26 Setembro 2013 | 02h15

reproduçãoQuem é o marqueteiro do novo presidente do Irã? O discurso surpreendentemente conciliador de Hassan Rouhani faz um pouco a linha do Lulinha Paz e Amor de 2002. Será que tem dedo do Duda Mendonça nisso, caramba?

A hipótese foi levantada ontem em Tel Aviv, onde o bom-mocismo do sucessor de Ahmadinejad é visto como puro exercício de cinismo político. A reação de Israel, cá pra nós, também lembra a gritaria dos tucanos quando Lula começou a pregar o diálogo e a moderação para mostrar ao eleitor que não representava nenhuma ameaça ao Brasil.
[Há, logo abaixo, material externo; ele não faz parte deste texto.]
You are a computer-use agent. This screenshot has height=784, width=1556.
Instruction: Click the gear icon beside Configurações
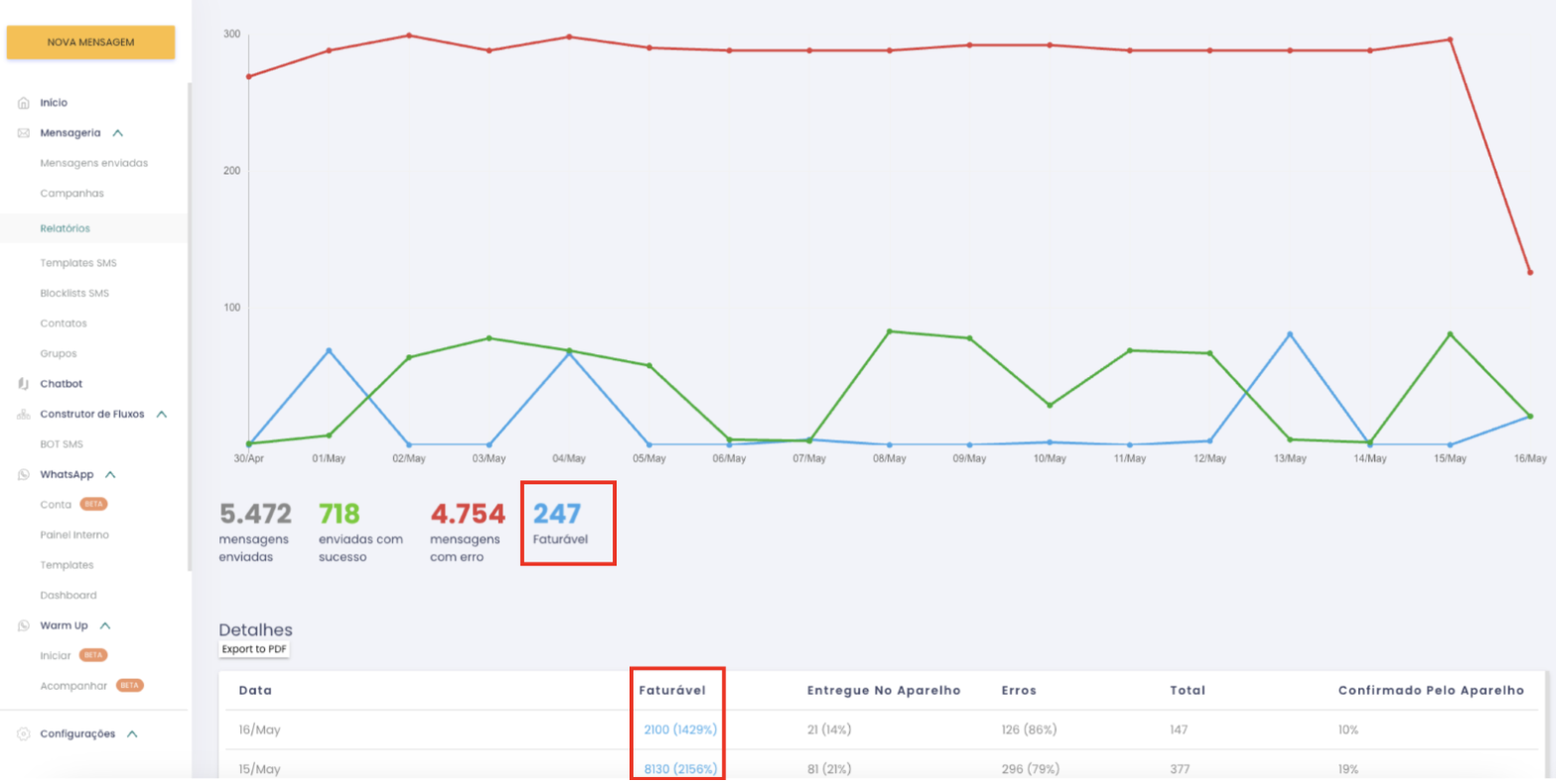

Hassanzinho Paz e Amor, convenhamos, só globalizou a retórica ao posar de cordeiro na tribuna da assembleia-geral da ONU, em Nova York, onde já chegou com o discurso azeitado pela condenação do Holocausto, do extremismo e da violência.

É, de certa forma, um bem que o marketing faz à política. Hipocrisias à parte, Cuba talvez fosse hoje um lugar melhor se tivesse experimentado um Fidelzinho Paz e Amor na Presidência.

Ou não!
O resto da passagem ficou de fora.